Enhanced fluoride removal by modified water hyacinth: response surface methodology and machine learning approach

被引:0
|
作者
Patil, Jagadish H. [1 ]
Kusanur, Raviraj [2 ]
Hiremath, Poornima G. [3 ]
Gadagi, Amith H. [4 ]
Hegde, Prasad G. [5 ]
Deshannavar, Umesh B. [6 ]
机构
[1] RV Coll Engn, Dept Chem Engn, Bangalore, Karnataka, India
[2] RV Coll Engn, Dept Chem, Bangalore, India
[3] Siddaganga Inst Technol Tumkur, Dept Chem Engn, Tumkur, Karnataka, India
[4] KLE Dr MS Sheshgiri Coll Engn & Technol, Dept Mech Engn, Belagavi, Karnataka, India
[5] KLE Dr MS Sheshgiri Coll Engn & Technol, Dept Chem Engn, Belagavi, Karnataka, India
[6] Warana Univ, Tatyasaheb Kore Inst Engn & Technol, Dept Chem Engn, Warananagar, Maharashtra, India
关键词
Water hyacinth; Central composite design; Machine learning; Adsorption; Fluoride removal; ACTIVATED CARBON; AQUEOUS-SOLUTION; ADSORPTION; GROUNDWATER; WASTE; OPTIMIZATION; EQUILIBRIUM; KINETICS; SORPTION;
D O I
10.1007/s13399-025-06543-3
中图分类号
TE [石油、天然气工业]; TK [能源与动力工程];
学科分类号
0807 ; 0820 ;
摘要
This study investigates the potential of surface-modified water hyacinth for efficient fluoride removal from aqueous solutions.
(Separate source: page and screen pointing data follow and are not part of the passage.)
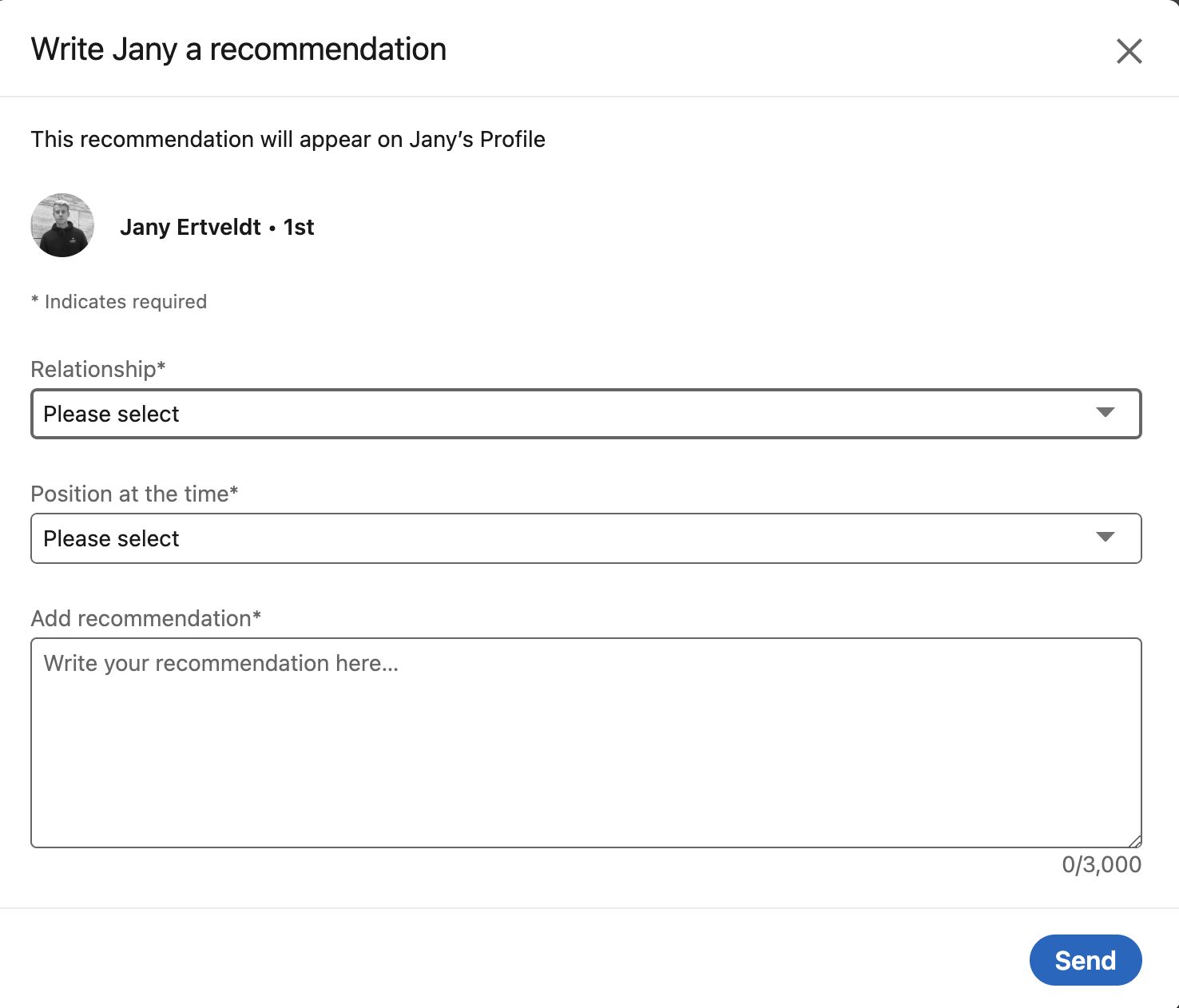The image size is (1179, 1008).
Task: Click the text area resize handle
Action: coord(1135,841)
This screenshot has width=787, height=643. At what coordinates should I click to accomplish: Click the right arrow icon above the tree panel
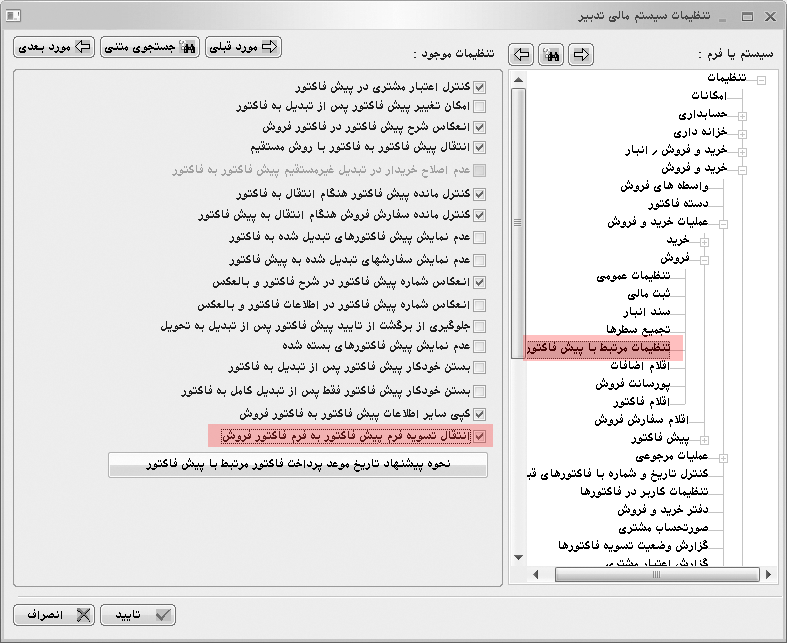(x=580, y=54)
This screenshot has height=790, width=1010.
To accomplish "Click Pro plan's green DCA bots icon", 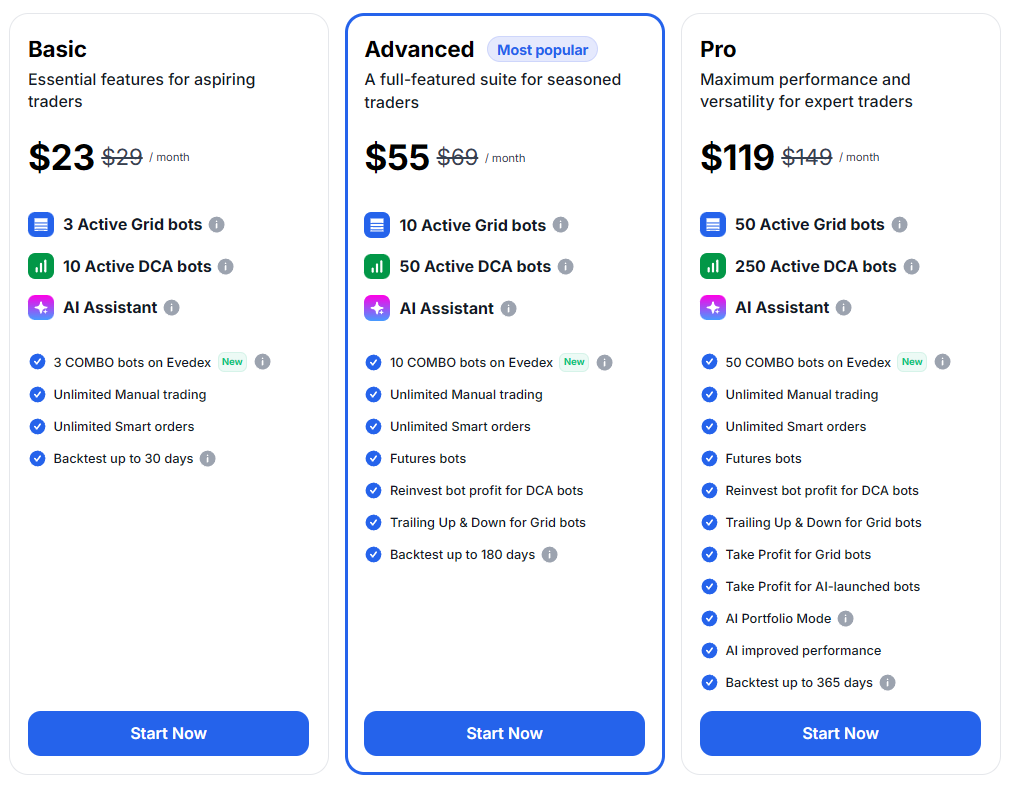I will tap(713, 267).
Sodium dodecyl sulfate treatment was employed to modify the water hyacinth powder, leading to enhanced adsorption capacity. A central composite design (CCD) within the response surface methodology (RSM) framework was employed to optimize the key process variables impacting fluoride removal: adsorbent dosage, contact time, initial fluoride concentration, and solution pH. The optimal conditions for fluoride removal were determined to be a pH of 4, an adsorbent dosage of 1.25 g/L, and a contact time of 180 min. Under these parameters, a fluoride removal efficiency of 95.43% was achieved for an initial fluoride concentration of 32 ppm. Adsorption isotherms and kinetics were investigated to understand the underlying mechanisms. The adsorption kinetics and equilibrium data were best fitted by three models: the Freundlich isotherm (for equilibrium), pseudo-second-order kinetics (for reaction rate), and intraparticle diffusion (for mass transfer mechanisms). Further characterization through techniques like FTIR, SEM, and EDX provided insights into the changes in the water hyacinth properties after fluoride adsorption, solidifying the effectiveness of the modification. The extreme gradient boosting machine learning technique was implemented to enhance prediction accuracy, resulting in exceptional prediction accuracy for fluoride removal percentages, with maximum errors of 0.84% and 0.95% for training and testing datasets, respectively. Integrating computational methods helps in developing a deep understanding of environmental remediation technologies. This research envisages the potential of modified water hyacinth, an eco-friendly material with defluoridation efficiency, as a sustainable and viable solution for water defluoridation.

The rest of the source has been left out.